> [Excerpt to read]:
+++

There are of course directors who richly deserve their designation as Masters, starting with Jean-Luc Godard’s Adieu au langage, which probably could not be programmed anywhere else (except for maybe Wavelengths). Probably nobody would begrudge the presence of his fellow octogenarian Im Kwon-Taek, who has made 102 films – even more than Michael Winterbottom – and has been working at a high level for the past decade or so. Kryztof Zanussi, one of the last men standing from the Polish New Wave of the 1960s, has made his first movie in a long time with Foreign Body, and it’s a nice gesture of respect to place him in Masters (as well as providing continuity with this summer’s Lightbox retrospective on Polish cinema). On the younger side, it’s wonderful to see the indefatigable Hong Sang Soo recognized for the almost impossible high level of consistency he’s displayed over the last twenty years (he’s like Spoon of South Korean cinema). Hong’s stock in trade is variations on a theme, and Hill of Freedom is reportedly another wry comedy of desire – and probably more or less as masterful as all the rest.
Ultimately, it seems that one of the less ephemeral factors underwriting Masters is that the films, whatever their respective qualities or the rising and falling reputations of their makers, are ones that need the attendant patina of artistic prestige to attract an audience. Consider that Jean-Pierre and Luc Dardenne, master filmmakers by any measuring stick, are screening Two Days, One Night in the Special Presentations section, likely because the presence of star Marion Cotillard attracts a level of red-carpet attention; ditto Olivier Assayas and Clouds of Sils Maria, which features Juliette Binoche and Kristen Stewart. Both of these films were defeated at Cannes by Nuri Bilge Ceylan’s Winter Sleep, which is in Masters. The point is not that Ceylan is (more) of a master than the Dardennes or Assayas, but that a three-hour Turkish drama with no movie stars needs the contextualization of mastery to sell tickets, whereas the more seemingly accessible French works do not.

+++

> [Dataset records]:
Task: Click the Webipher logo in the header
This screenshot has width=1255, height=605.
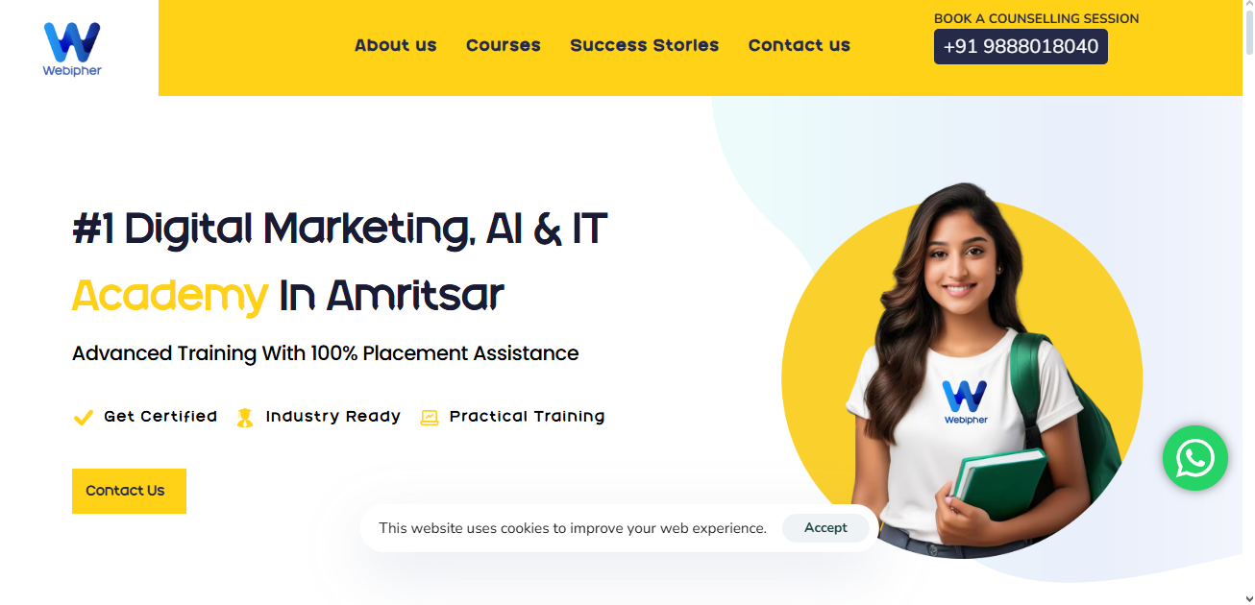Action: pos(72,48)
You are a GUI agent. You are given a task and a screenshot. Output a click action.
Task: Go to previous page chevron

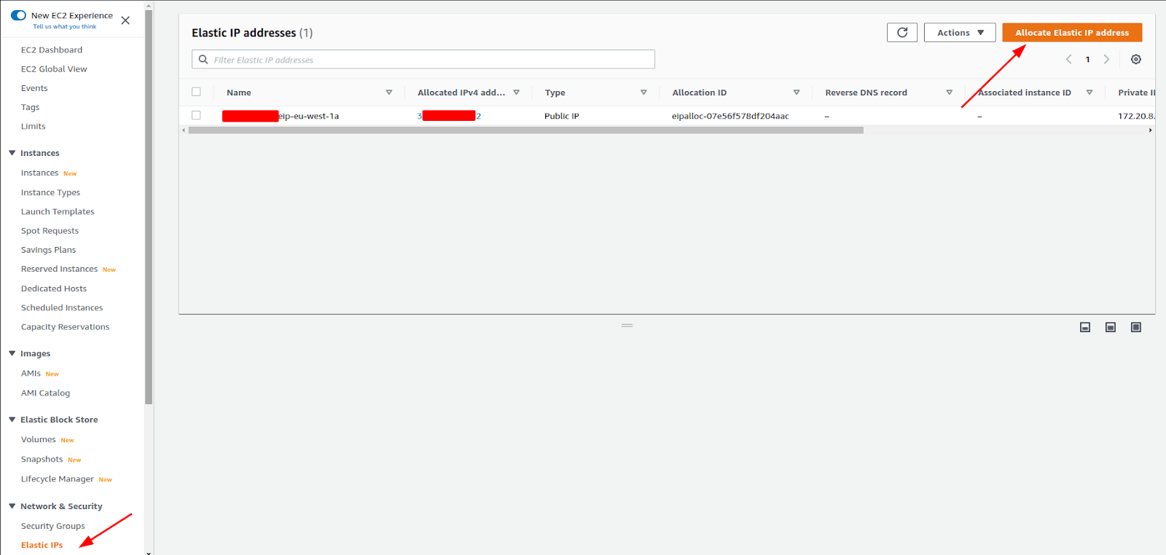[x=1068, y=60]
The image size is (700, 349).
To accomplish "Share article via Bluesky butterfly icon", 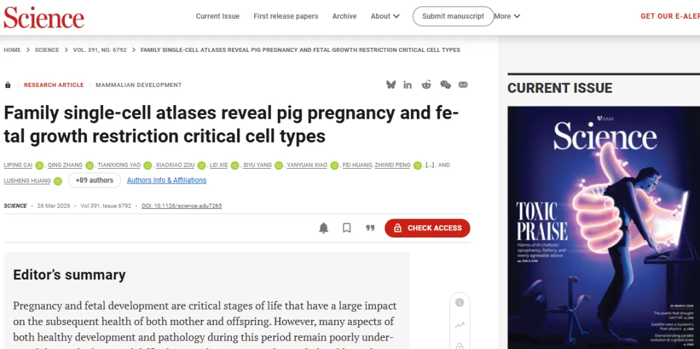I will [x=391, y=85].
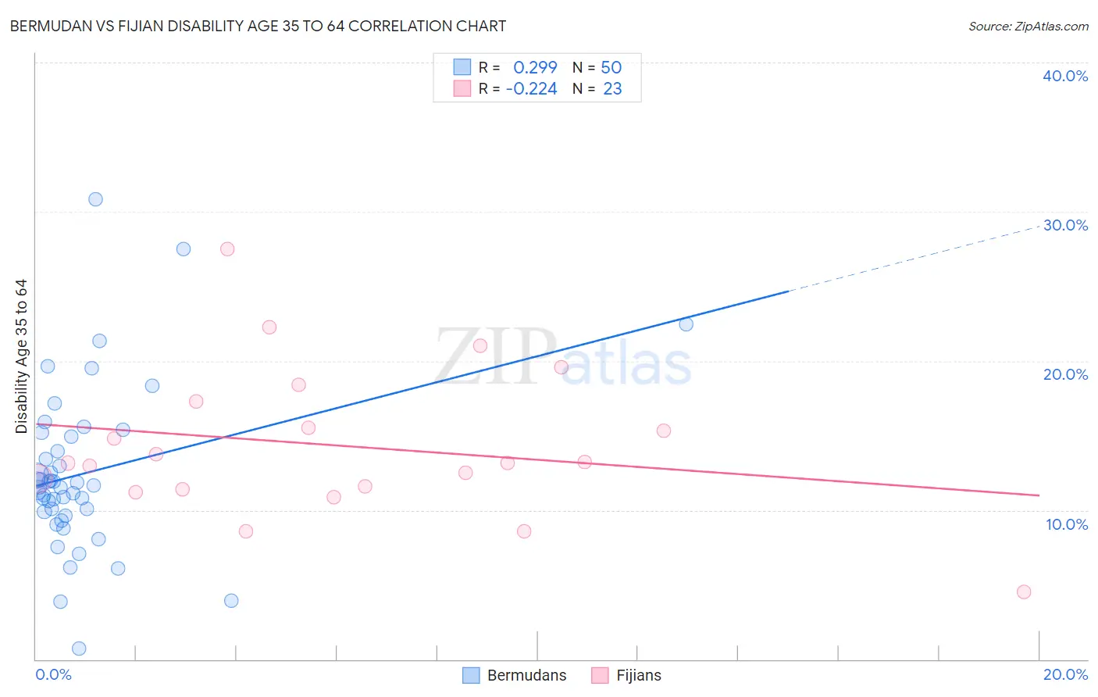The width and height of the screenshot is (1098, 697).
Task: Toggle the Bermudans series label
Action: coord(526,675)
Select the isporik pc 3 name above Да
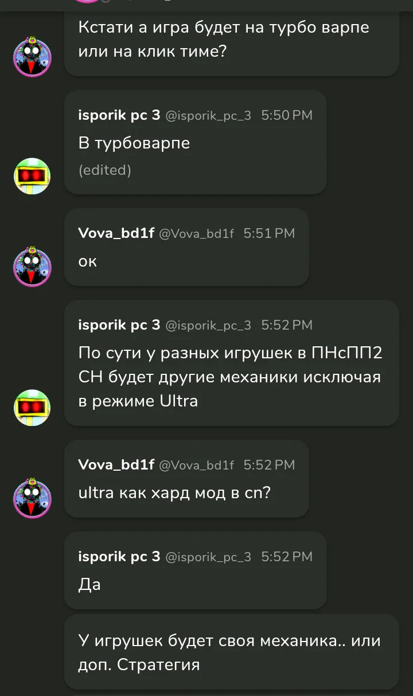This screenshot has width=413, height=696. 119,557
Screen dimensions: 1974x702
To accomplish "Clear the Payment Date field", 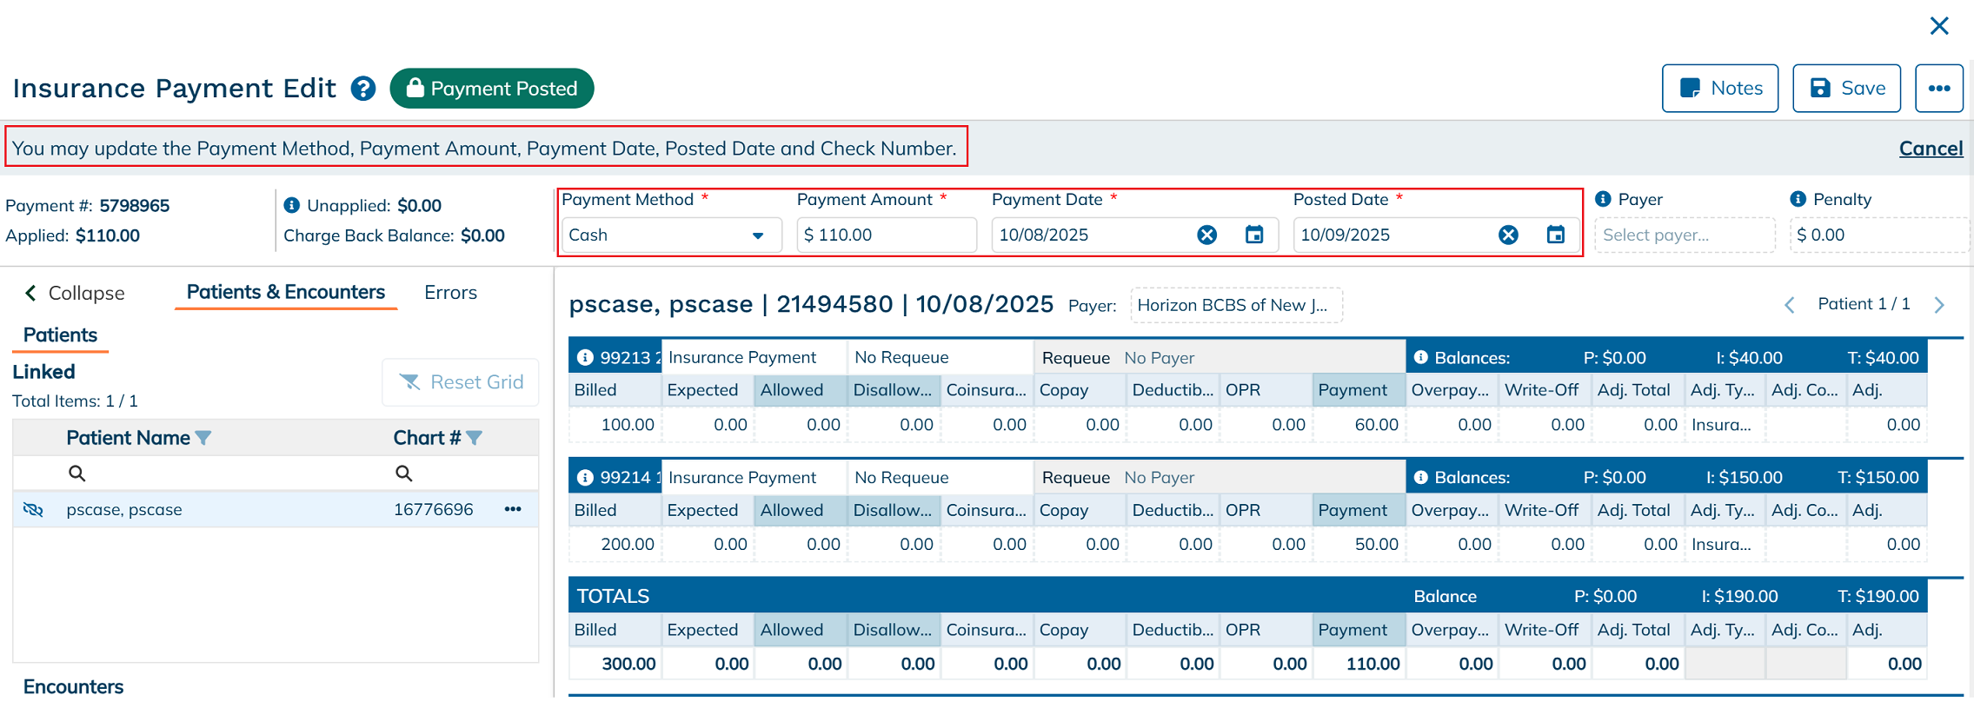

+++

> [Problem]: List every film title named in the excerpt about the festival's Masters section.

> [Solved problem]:
Adieu au langage
Foreign Body
Hill of Freedom
Two Days, One Night
Clouds of Sils Maria
Winter Sleep